Gen. Eric M. Smith, commandant of the Marine Corps, talks with journalists from the Defense Writers Group at the Fairmount Washington Hotel in Washington D.C. on Jan. 15, 2025. U.S. Marine Corps photo by Staff Sgt. Kelsey Dornfeld

By Mar-Vic Cagurangan

 

The U.S. Marine Corps commandant has expressed misgivings about relocating thousands of Marines from Okinawa to Guam, warning that it would weaken defense in critical locations.


“Frankly, Guam puts us going the wrong way,” the Pentagon’s newsletter Task & Purpose quoted Gen. Eric Smith as saying.


Amid the escalating tensions in the Indo-Pacific region, Smith said a “credible

deterrent force has to be present to win, which to me means being in the first island chain.”


The first island chain, which comprises Japan, the Philippines, Taiwan and Indonesia, forms the U.S. strategy against a potential war with China. The communist regime has been displaying aggressive behavior in the region, conducting dangerous maneuvers in the South China Sea, launching missile tests and threatening to invade Taiwan in 2027.


“Guam puts us on the other side of the international dateline, but it puts us a long way from the crisis theater, from the priority theater,” Smith said Wednesday at a breakfast meeting with the Defense Writers Group in Washington, D.C.
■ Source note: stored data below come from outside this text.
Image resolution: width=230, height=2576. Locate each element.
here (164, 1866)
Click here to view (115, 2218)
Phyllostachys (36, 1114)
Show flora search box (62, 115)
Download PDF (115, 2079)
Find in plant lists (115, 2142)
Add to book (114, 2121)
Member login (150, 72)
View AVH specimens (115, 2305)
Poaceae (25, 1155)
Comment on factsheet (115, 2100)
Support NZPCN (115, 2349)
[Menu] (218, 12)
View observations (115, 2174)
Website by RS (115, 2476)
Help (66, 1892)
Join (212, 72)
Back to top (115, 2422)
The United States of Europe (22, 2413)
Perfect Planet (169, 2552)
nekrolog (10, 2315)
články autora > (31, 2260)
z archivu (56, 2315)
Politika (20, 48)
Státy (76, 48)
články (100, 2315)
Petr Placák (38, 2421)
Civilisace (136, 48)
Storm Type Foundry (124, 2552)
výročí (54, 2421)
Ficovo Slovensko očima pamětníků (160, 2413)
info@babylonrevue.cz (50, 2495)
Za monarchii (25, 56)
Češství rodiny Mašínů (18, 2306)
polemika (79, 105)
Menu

About 5,000 U.S. Marines will be transferred from Okinawa to Guam as part of the troop realignment plan sealed through a 2012 revised security treaty

between the United States and Japan.


“I’m not sure that is in the best strategic interests of America, to be honest with you,” Smith told reporters.


However, he acknowledged Washington's obligation to comply with its treaty with Japan.


The Marines' relocation to Guam was a component of the U.S.-Japan Roadmap for Realignment signed in 2006.


The U.S. Marine Corps held a ceremony at Asan Beach on Jan. 6, 2023, to establish Marine Corps Base Camp Blaz. File photo

On June 24 last year, Kyodo News reported that the U.S. Marine Corps had plans to establish a new littoral regiment on Guam in the next several years to “counter Chinese aggression” in the region.


Quoting Smith at a press conference, Kyodo News reported that the new regiment would be able “to rapidly deploy into the Philippine Sea to spread the battlespace out and to protect those strategic lines of communication that emanate from Japan, back to the Philippines, back to Hawaii.”


The Indo-Pacific Command is enhancing the defense system and deterrence on Guam to counter China's threats.


“What I do know is every time you give China a foot, they take a mile. They only understand one thing, which is a credible deterrent force,” Smith said.


The Marines' transfer, which is anticipated to continue this year, will be completed in a phased-in approach.


Last December, approximately 100 logistics support arrived on Guam, representing the advanced detachment tasked with getting the Marine Corps Base Camp Blaz ready for the subsequent flows of troops.


While Smith challenged the judiciousness of the Marines' deployment to Guam other ranking military officials have repeatedly underscored the island's strategic value.


Tom Mancinelli, acting undersecretary of the Navy, last year said Guam’s proximity to China makes it a default launch pad for any counterattack in the event of a conflict in the region.


“American prosperity and security depend on free and open oceans, and Guam is a strategic hub for critically important activity for the Navy and our Department of Defense,” Mancinelli said. “It is physically closer to Beijing than Hawaii.”


Approximately 9,000 Marines will move out of Okinawa. The original agreement called for deploying all 9,000 to Guam, but a subsequent review prompted a plan amendment, requiring troop redistribution to other areas.


The revised plan will send 2,700 Marines to Hawaii, 1,300 to Australia on a rotational basis, and 800 to locations in the continental United States.